This subject arose because I had been looking for ways to use Microsoft & Google's Family features to manage my kids in a co-parenting arrangement. I have children with my ex that I currently manage. She has other children that she manages.
I quickly learned however that the features are only designed for parents that are still together & that don't have kids outside their relationship.
For example, parents & kids can only be assigned to one family plan. So she, or her partner, can't maintain their own plan while still managing the kids that I share with her.
Now I thought this was poor planning on Microsoft & Google's part to design their products around a traditional family. This might not rise to the levels of discrimination most people are concerned with, but it got me thinking.

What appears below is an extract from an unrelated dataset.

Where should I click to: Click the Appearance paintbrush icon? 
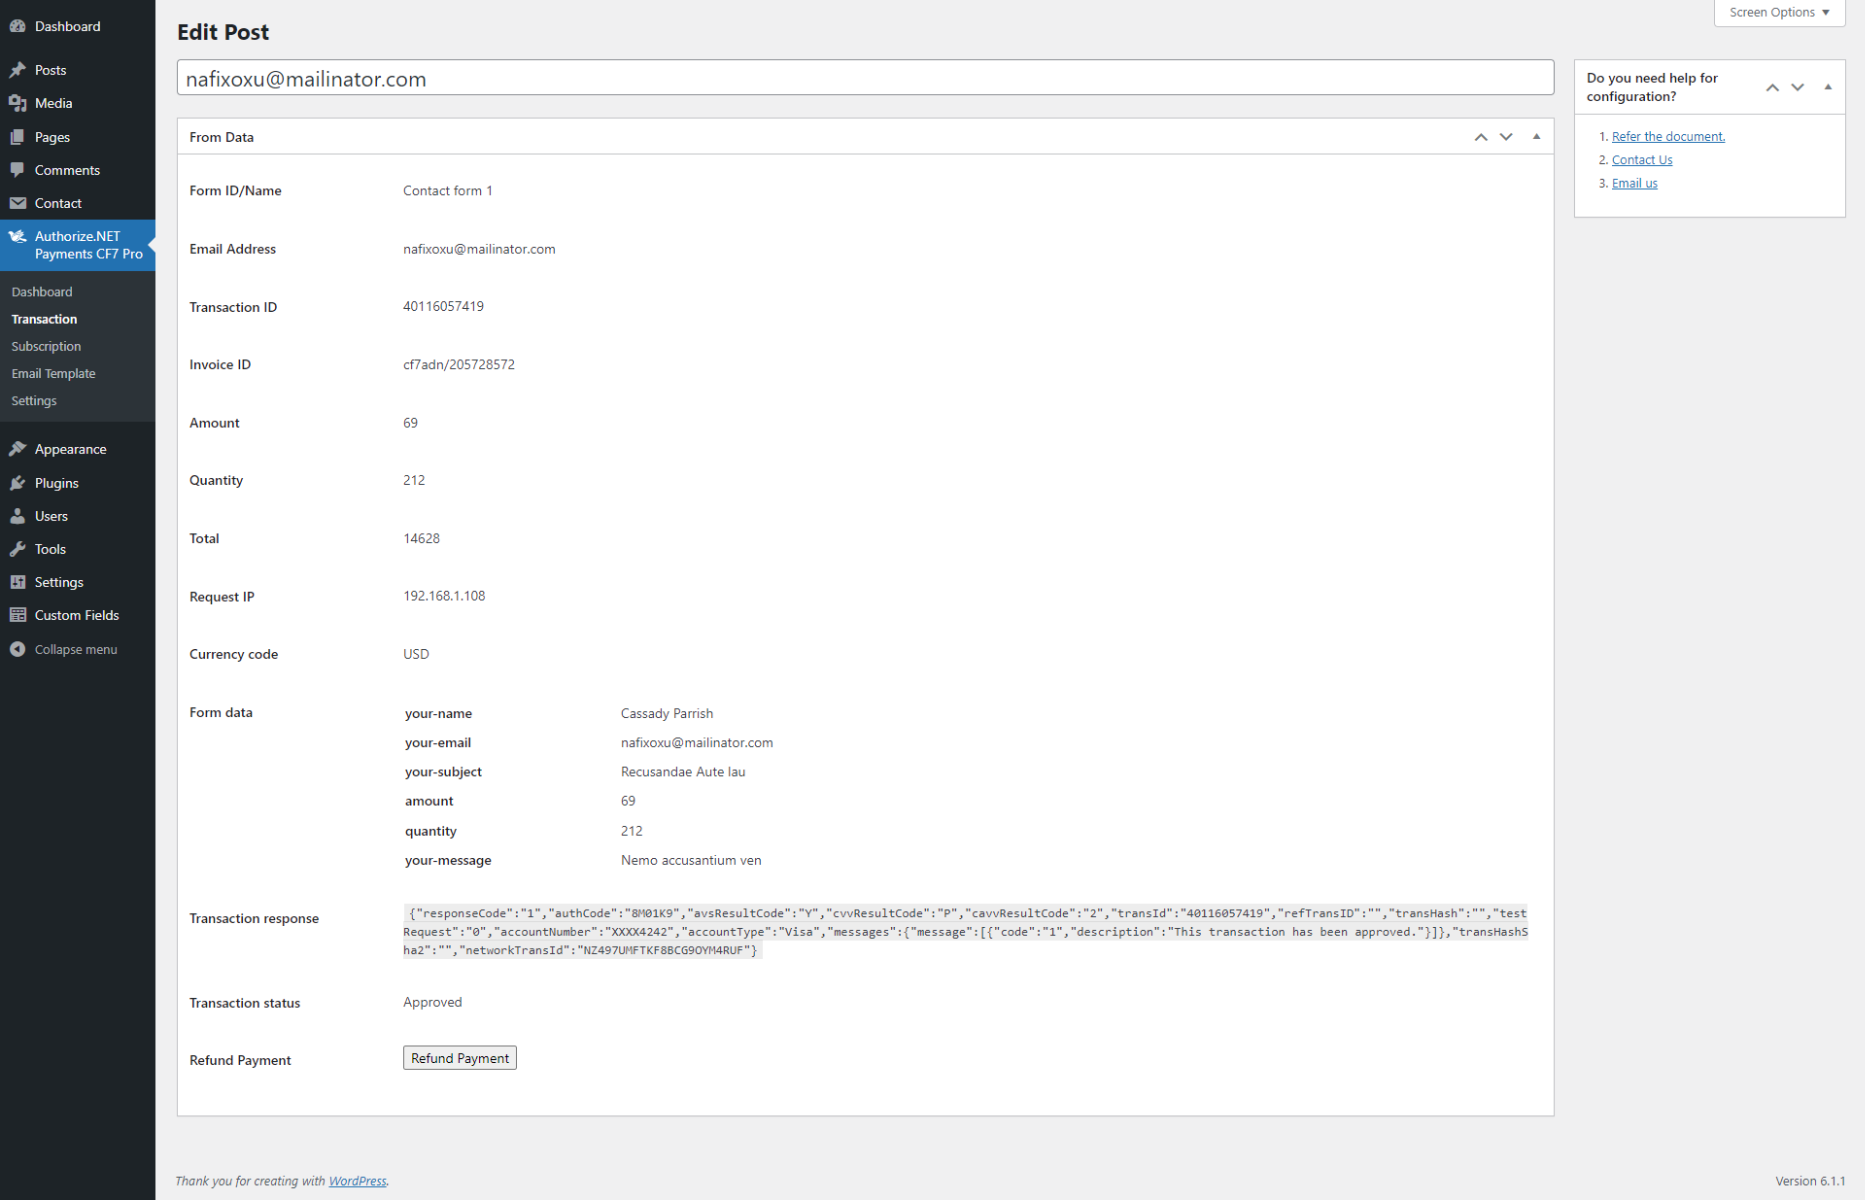click(18, 449)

For example, if a company learns someone was born out of wedlock if they can refuse to hire them. One of the reasons we have protected classes is to prevent discrimination based on personal characteristics that have been held to be suspect when used as the basis of statutory differentiations. Surprisingly, there are little to no protections when it comes to people born out of wedlock.

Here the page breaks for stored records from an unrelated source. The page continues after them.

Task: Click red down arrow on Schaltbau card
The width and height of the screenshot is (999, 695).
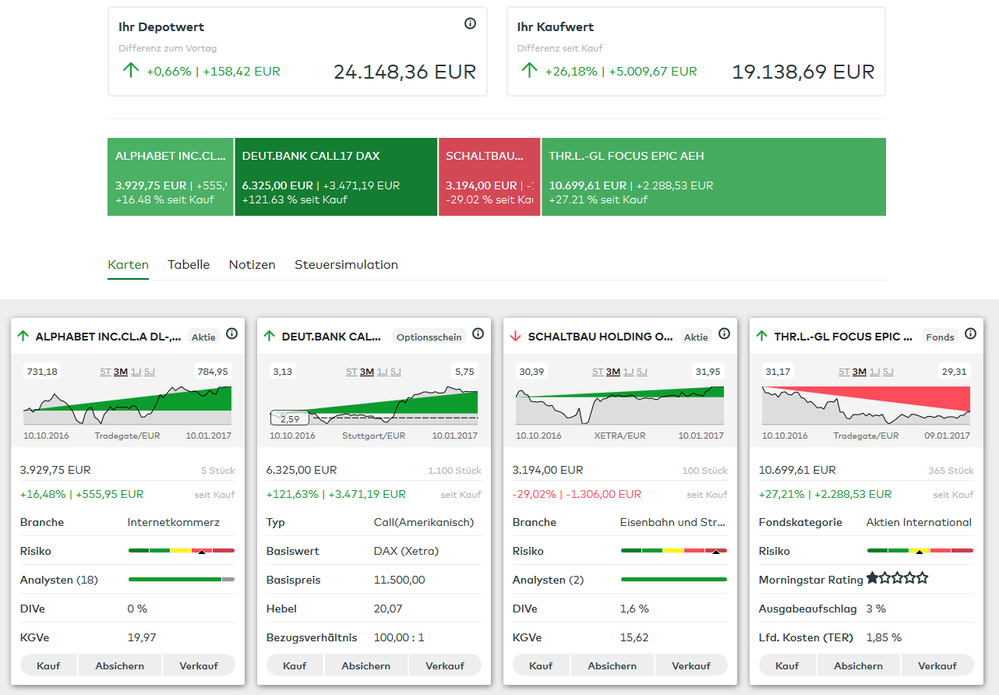Action: [516, 337]
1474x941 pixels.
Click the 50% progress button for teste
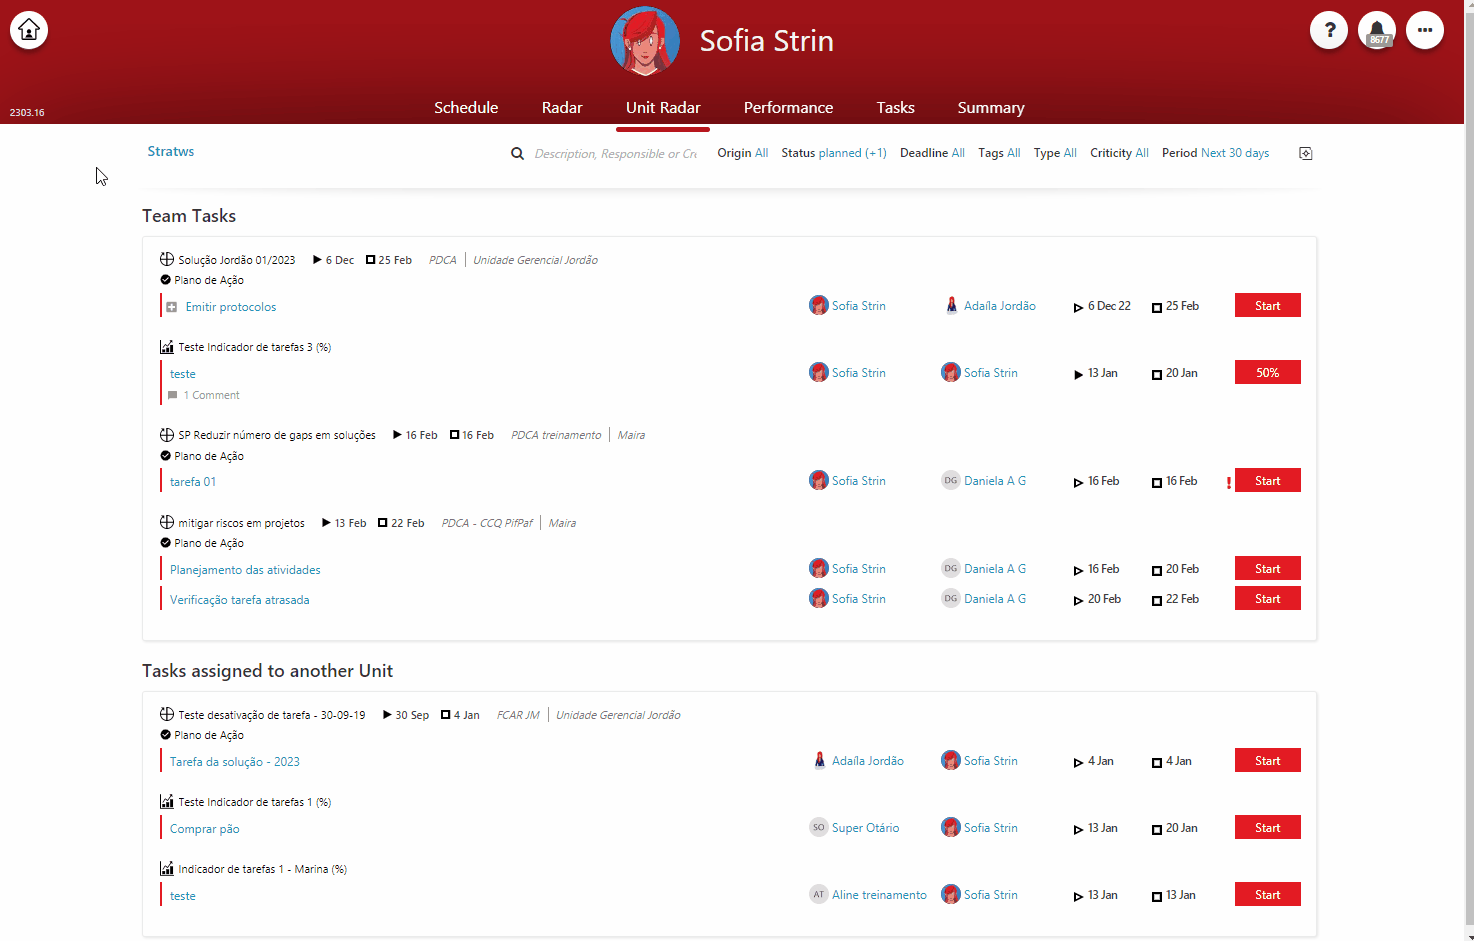pos(1268,373)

Even protections from discrimination by the government for children born out of wedlock is not absolute. While the Supreme Court has interpreted the Constitution to provide some protection from the government, it has been inconsistent and contains intentional loopholes that allow for the imposition of greater procedural burdens.

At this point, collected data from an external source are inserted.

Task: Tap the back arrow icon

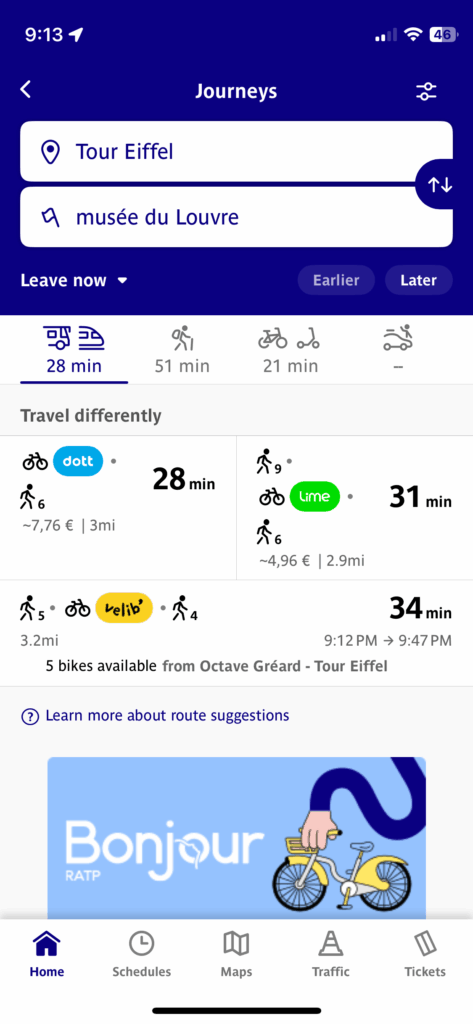Action: click(x=25, y=89)
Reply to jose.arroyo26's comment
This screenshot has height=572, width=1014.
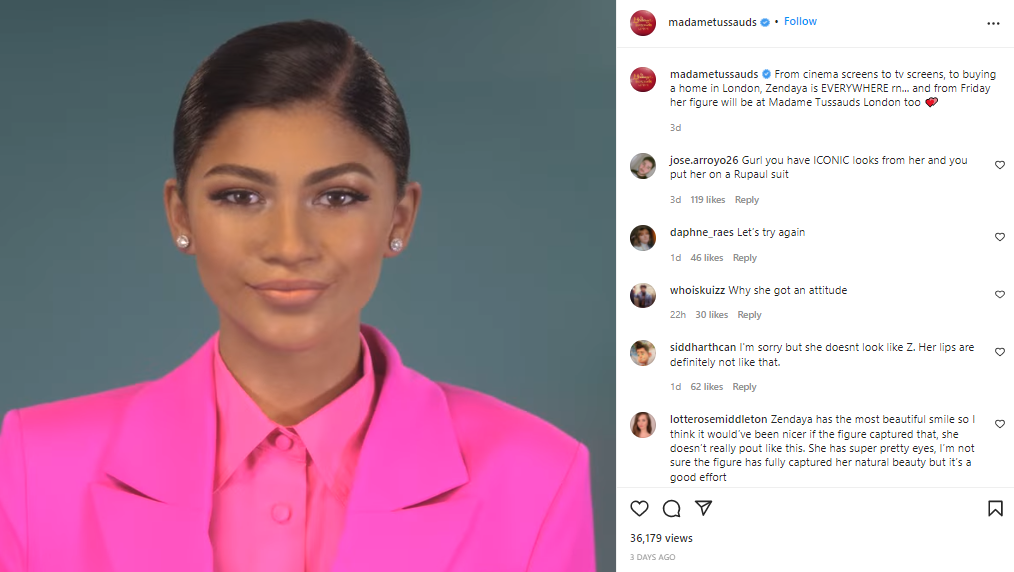click(746, 200)
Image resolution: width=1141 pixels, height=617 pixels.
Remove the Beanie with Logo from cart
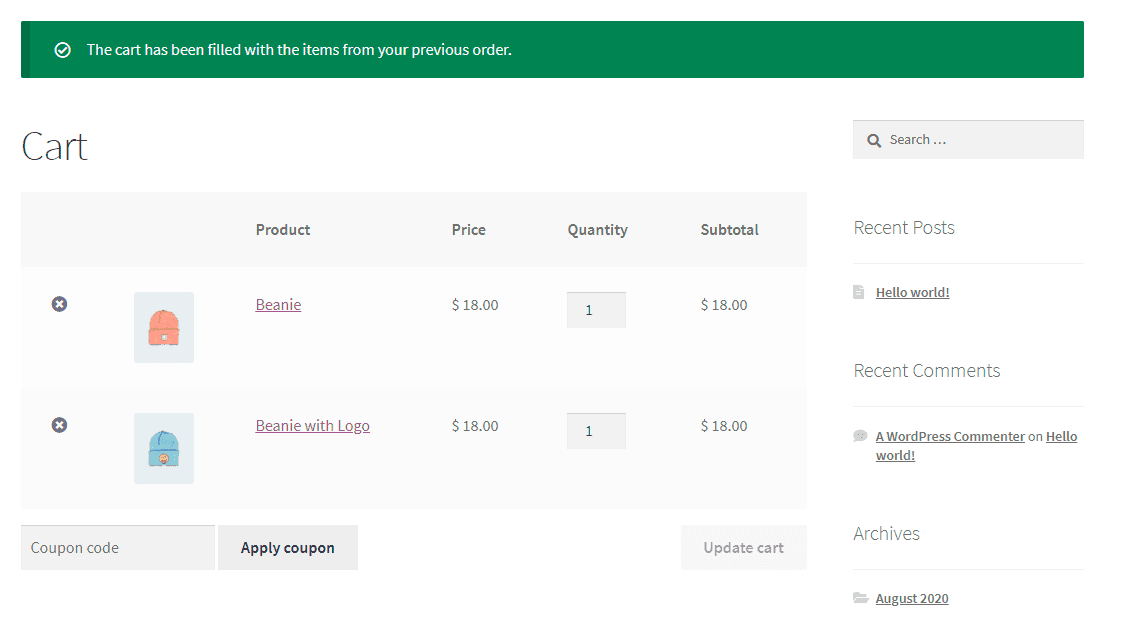click(59, 424)
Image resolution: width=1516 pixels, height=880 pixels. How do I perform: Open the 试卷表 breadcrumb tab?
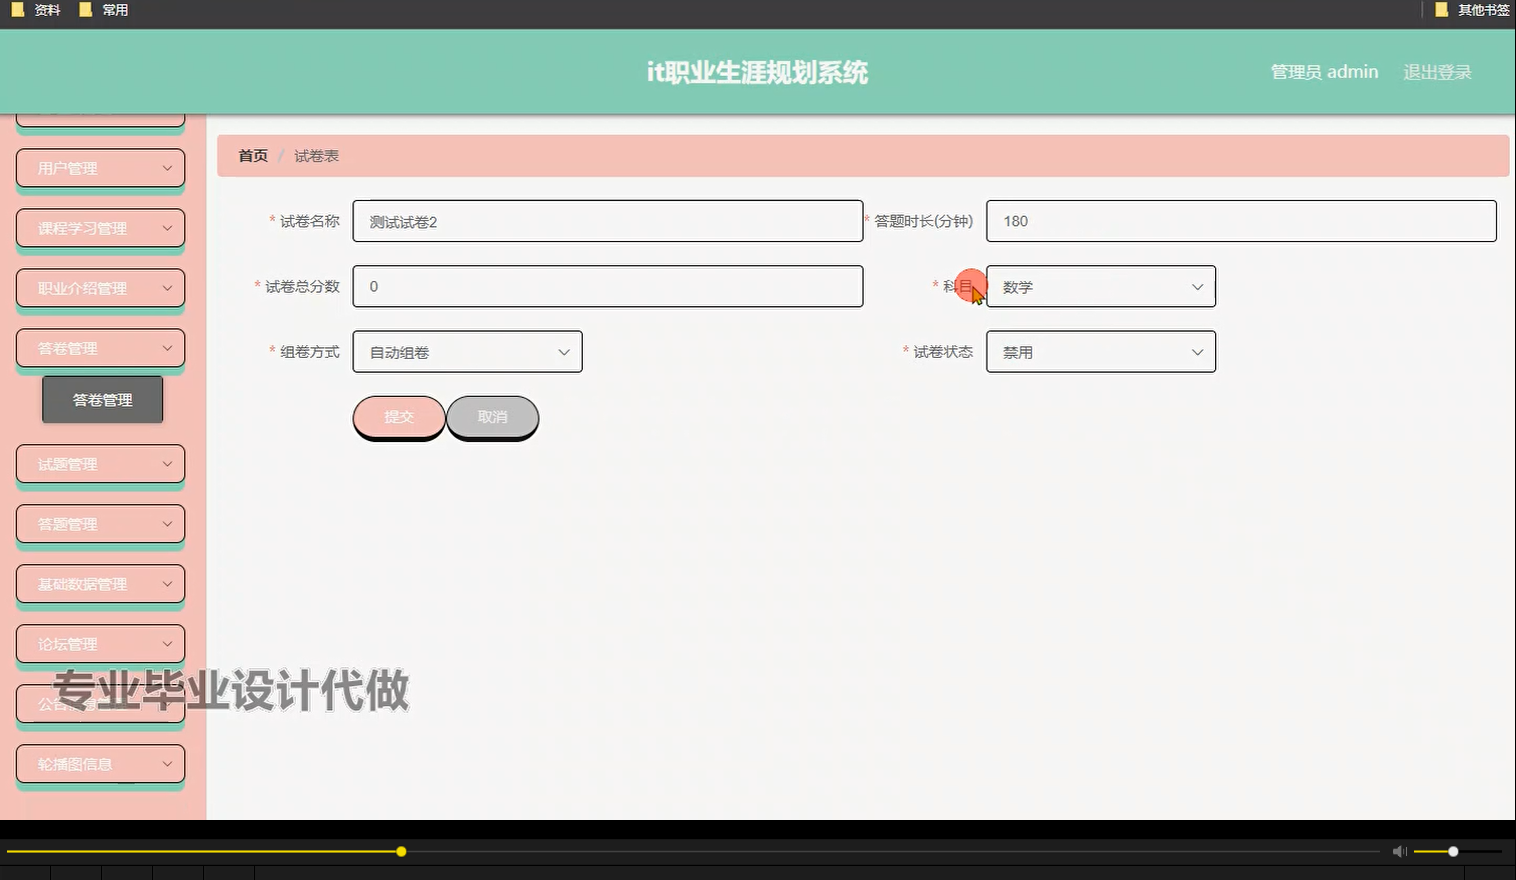(316, 156)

https://constitution.congress.gov/browse/essay/amdt14-S1-8-7-3/ALDE_00000834/
To me this is surprising, considering that individuals cannot control whether their parents were married or stay together, but yet are not protected by the constitution & congress has not made laws to protect individuals in such scenarios. Some states have included limited protections, but those are generally applied to the parents & are specific to things like housing, not when it comes to employment.
Maybe I'm confused, but I feel like you missed the part when they went from the backstory (investigating google family features) to their revelations from looking into it (companies can refuse to hire you based on this information)
Yeah, it feels like a big leap to go from the first part to the second. Like, how are they related? Hence, mental gymnastics.
It sounds simple and not at all mental gymnastics - they encountered this issue with a minor thing, started reading up on it online, and when digging into that kind of stuff ended up reading on what the legal situation is with discriminating based on it in general, finding out that companies can discriminate when hiring.
If anything, I'd say half of the post is maybe irrelevant, since you don't need the backstory of how OP ended up looking into it, but it seems to be a reasonable recounting of events.
You're basically just proving my point. The first half is "irrelevant", as you said, or "unrelated", as I said. You're filling in gaps from the first half to the second half.
The post goes (paraphrased): It seems like an oversight to not have this feature of having individuals in multiple households. It got me thinking. Companies can choose not to hire you if your parents weren't married.
You've filled in the "it got me thinking" with "....they encountered this issue with a minor thing, started reading up on it online, and when digging into that kind of stuff ended up reading on what the legal situation is...."
That's exactly what I said is the mental gymnastics in response to OP's question, and you're filing it in like they actually explained it.